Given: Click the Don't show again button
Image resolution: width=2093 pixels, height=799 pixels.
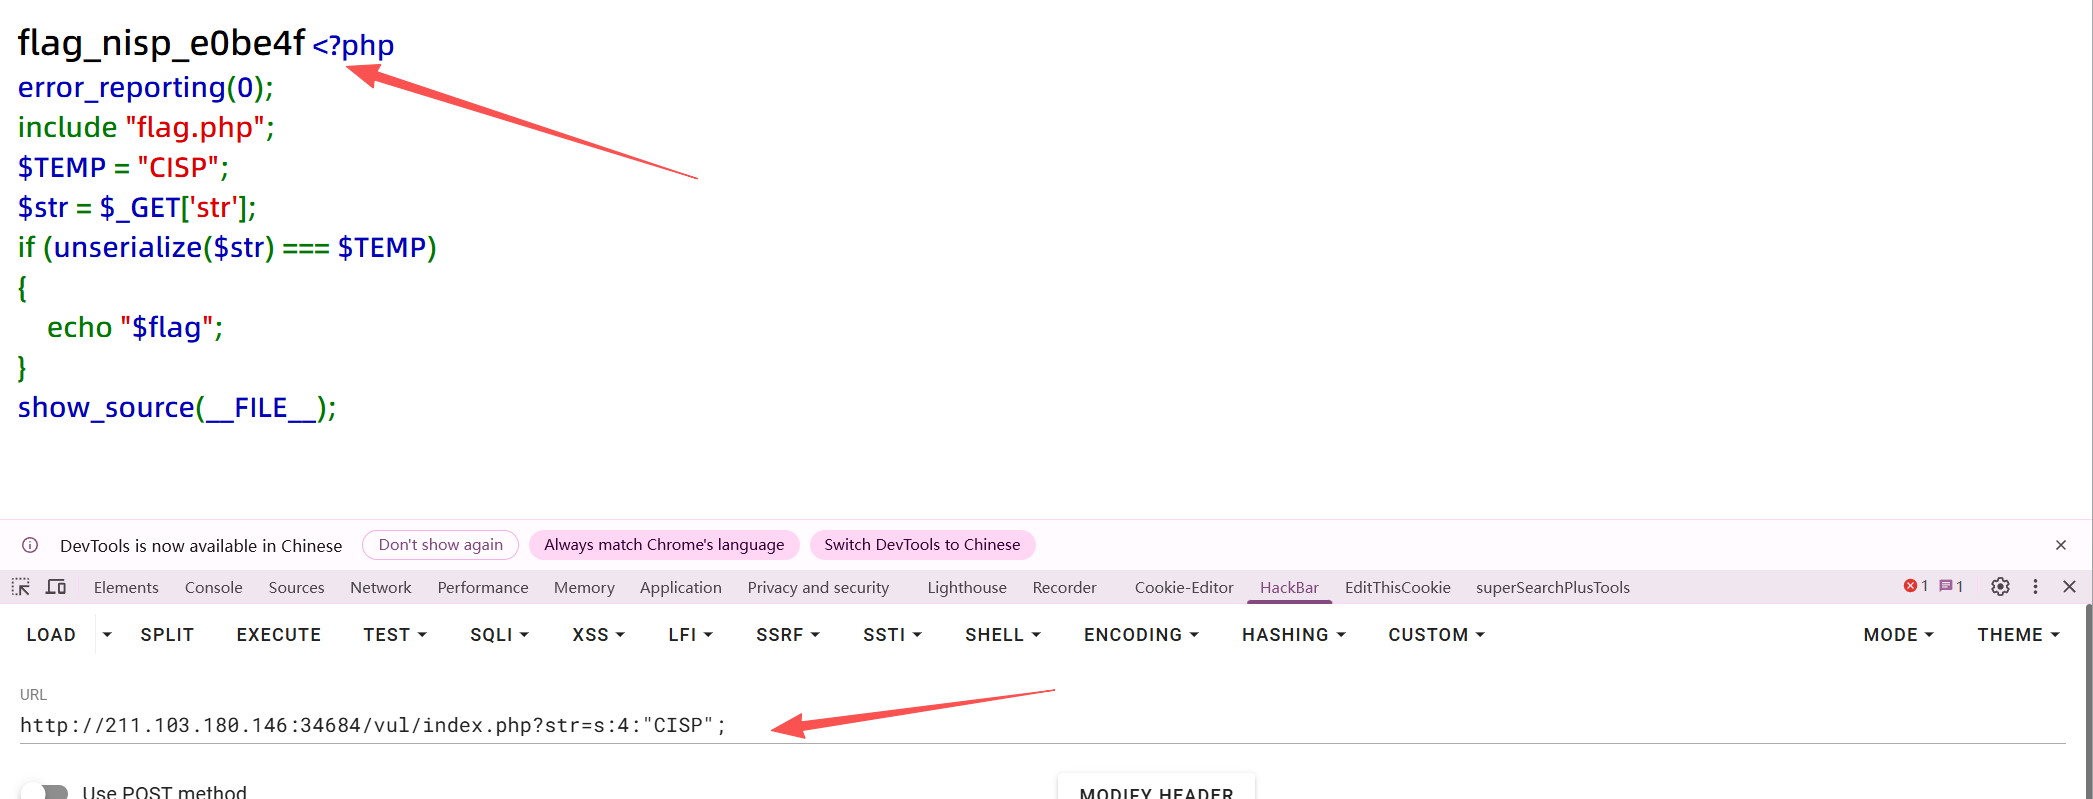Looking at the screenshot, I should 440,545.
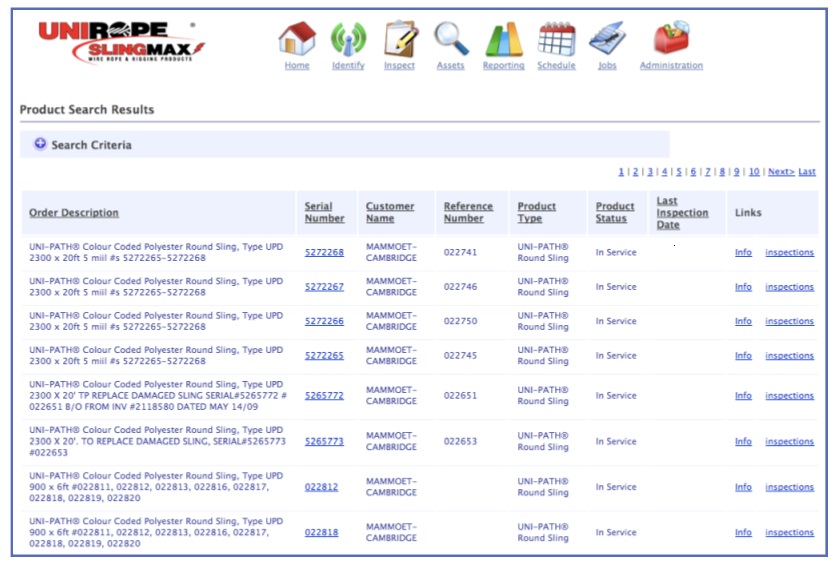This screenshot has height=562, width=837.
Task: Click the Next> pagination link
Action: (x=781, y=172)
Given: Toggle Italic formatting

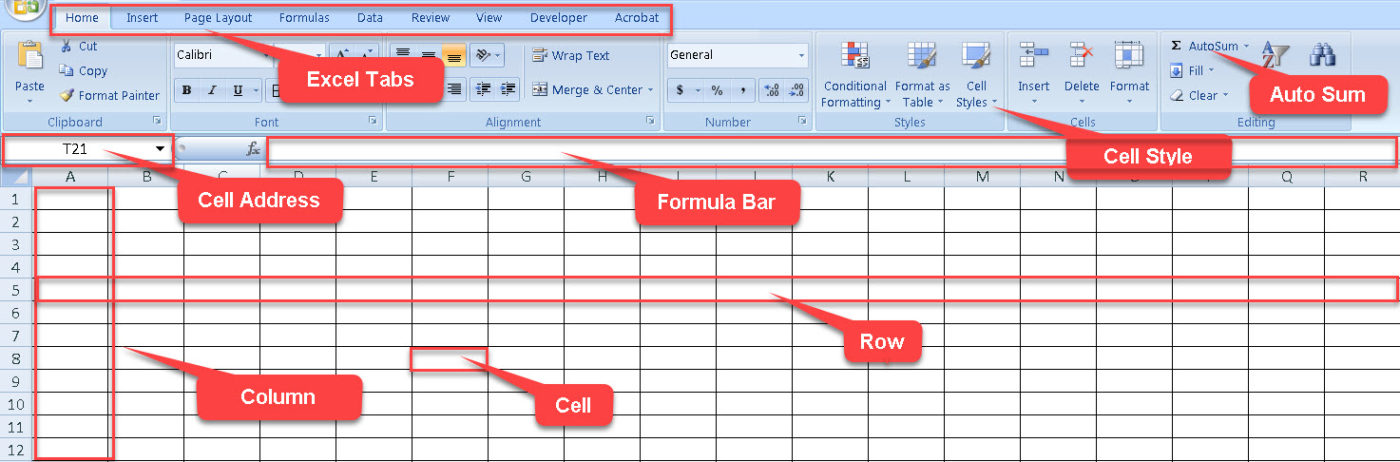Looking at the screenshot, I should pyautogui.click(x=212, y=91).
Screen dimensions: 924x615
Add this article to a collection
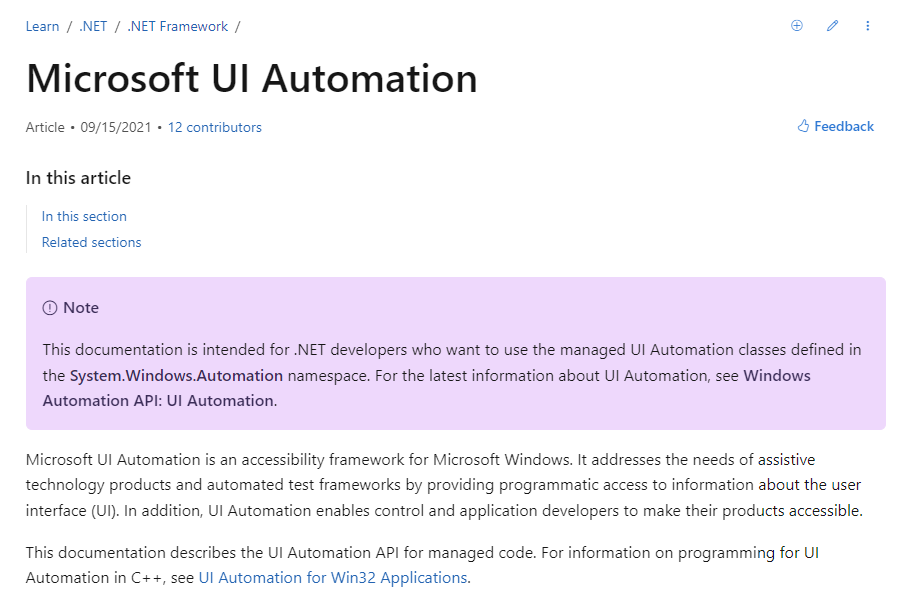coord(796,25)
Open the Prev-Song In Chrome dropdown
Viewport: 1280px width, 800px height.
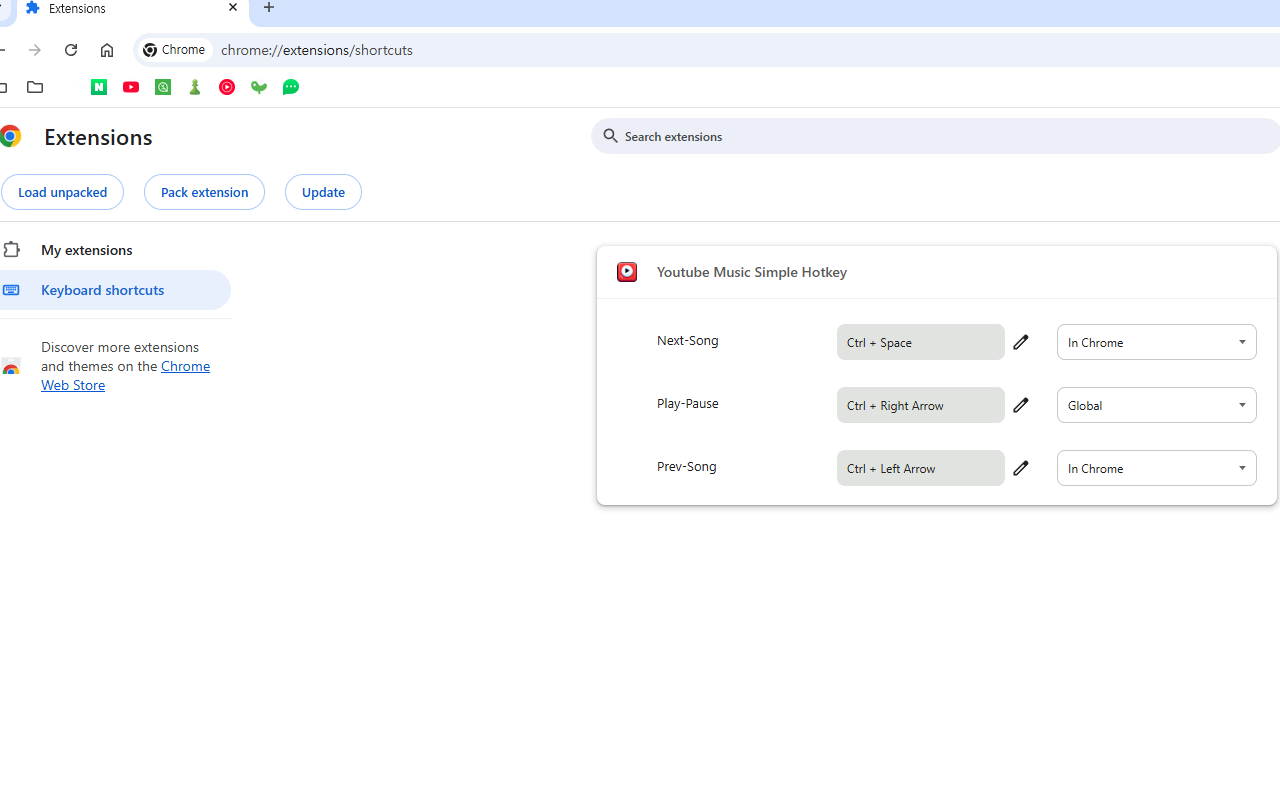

● **Problem description**: Nothing should be printed except the lines from the one with "Open the Prev-Song In Chrome dropdown" through the last line of the listing above, both ends included; please drop the pictures.

● **Result of this exercise**:
Open the Prev-Song In Chrome dropdown
Viewport: 1280px width, 800px height.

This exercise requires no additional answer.